Some suggestions for UCSB:

Try to determine if the problem is local (grounding, shielding, equipment oscillating above audio frequencies, etc.) or external (strong radio waves, electromagnetic interference)

The time of day (24 hrs vs 9AM-5PM vs only at night) you experience the interference is a good clue.  Look around your area for any rotating lighted business signs.  These can have bad slip-rings that radiate interference.

Sometimes the problem is due to a building grounding problem.  Make sure the main electrical panel for the building has a substantial earth ground (need electrician to check earth ground).  Often these degrade with time.  Make sure that nearby sub-panels do not have the neutral (usually white) connected to the ground (usually green).  This is a common error, is against the electrical code, is dangerous, and the ground loops formed are interference transmitting antennas.   Make sure all your wall plugs have the safety ground connected, and that hot and neutral are not reversed.

Move any computer and monitor away from the turntable and preamp. Computers radiate lots of  cyclical noises in the radio spectrum.

Try taking the turntable, preamp, etc. to another room or even out to a quiet valley in the country to see if the interference is gone (take some good wine and some cheese and crackers).  It may be an instability in the equipment, like defective bypass caps in the preamplifier, or ultrasonic oscillations in the preamp. Check your audio with a scope, your ears can't hear that kind of problem.  Some amps and panels will make funny noises if there is excessive common-mode noise on the balanced cables.  Try grounding the shield of the balanced cables at only one, then only the other end and compare with grounded at both ends.  There is equipment that will actively amplify, invert, and subtract out the common noise real noisy environments, but that mostly needed for balanced audio lines in video studios, radio transmitter rooms and power stations (I design that stuff for a living).  Another trick is to run the balanced audio through 1:1 600 Ohm Z transformers, to break any ground!
  loops
.

If you think the electrostatic noise is getting into the pickup, build a small wood frame around the turntable and cover it with copper screening (overlap and solder the edges).  You now have a Faraday cage. ground the shields of the wires that must enter to the copper at only one point.  If this works, try an AC isolation transformer between the wall outlet and the table, get one with a faraday (copper) shield between windings.

You may be close to a paging company transmitter, these turn on and off for only short periods to send out pages, and they use very high power.  But the signal is usually random on and offs, not cyclic.

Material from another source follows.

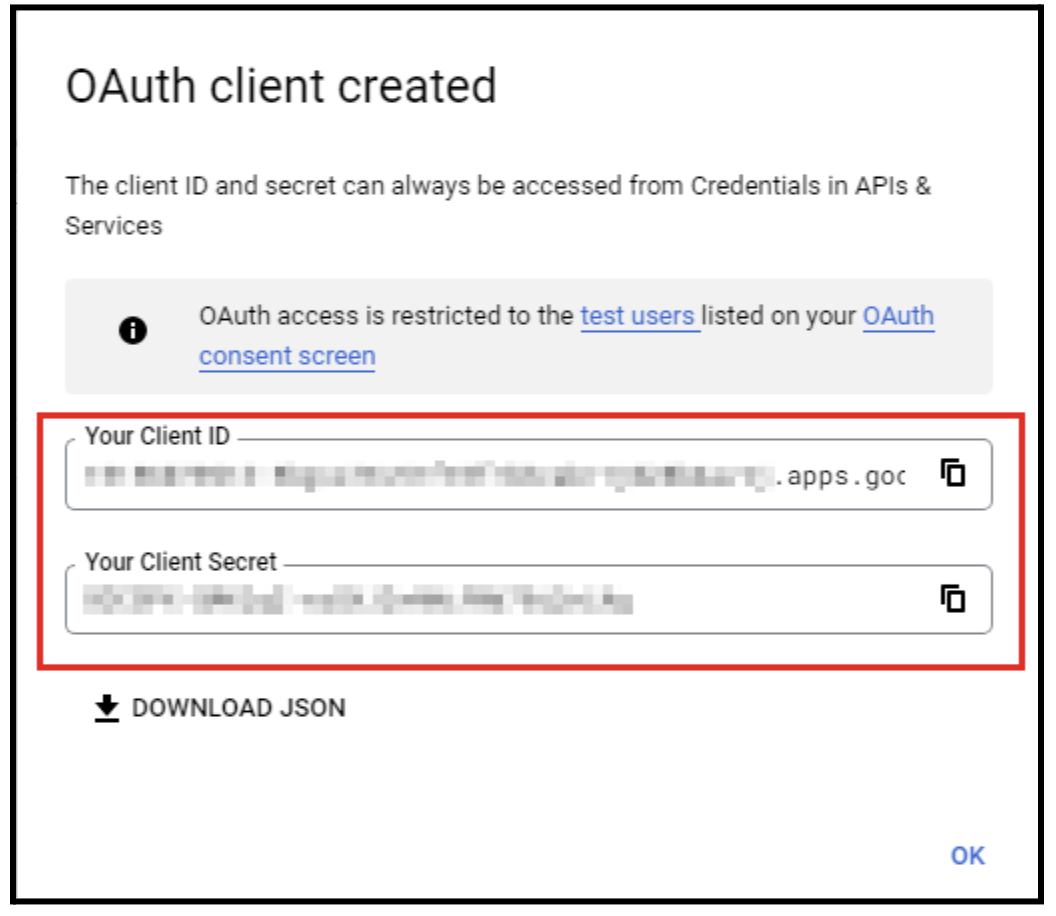
Task: Click the 'OAuth client created' heading
Action: coord(281,87)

Call the Electrical Engineering department and ask if they can bring over a spectrum analyzer and a small antenna.  Scanning the electromagnetic spectrum up to a few hundred megahertz may show you the frequency of radio interference and the signal should be going up and down at the rate of the interference you are experiencing.  This should only take a few minutes.  The center frequency, modulation-type and spread will give an knowledgeable electronics/radio person a good idea of the possible sources.  For instance if the signal is narrow band and in the Amateur radio bands, it may be a nearby beacon transmitter.  If you are near a medical clinic, they have powerful 10 MHz transmitters to heat muscles for therapy.  The  possibilities are many.  The right spectrum analyzer can also scan the radar frequencies.

Contact the local ham radio club.  If they have members that do 'transmitter hunts', then those people will know a lot about localizing interference, and have directional antennas and receivers specifically for tracking signals.  But first determine with the spectrum analyzer that it probably is radio interference.  

The local power company often has an interference meter ( a noise receiver tuned to about 120 MHz) used to track down power poles with arcing electrical insulators.  You might give them a call and ask them to check around the building.

An announced power failure gives you a good opportunity to divide and conquer.  If you know all the electricity is going off tonight for 15 minutes, you can bring in batteries and inverters, and run you equipment when everything else in the vicinity is off.  If the interference is gone, then you know it is from a nearby intentional radiator (radio transmitter) or un-intentional radiator(noisy electric motor) nearby.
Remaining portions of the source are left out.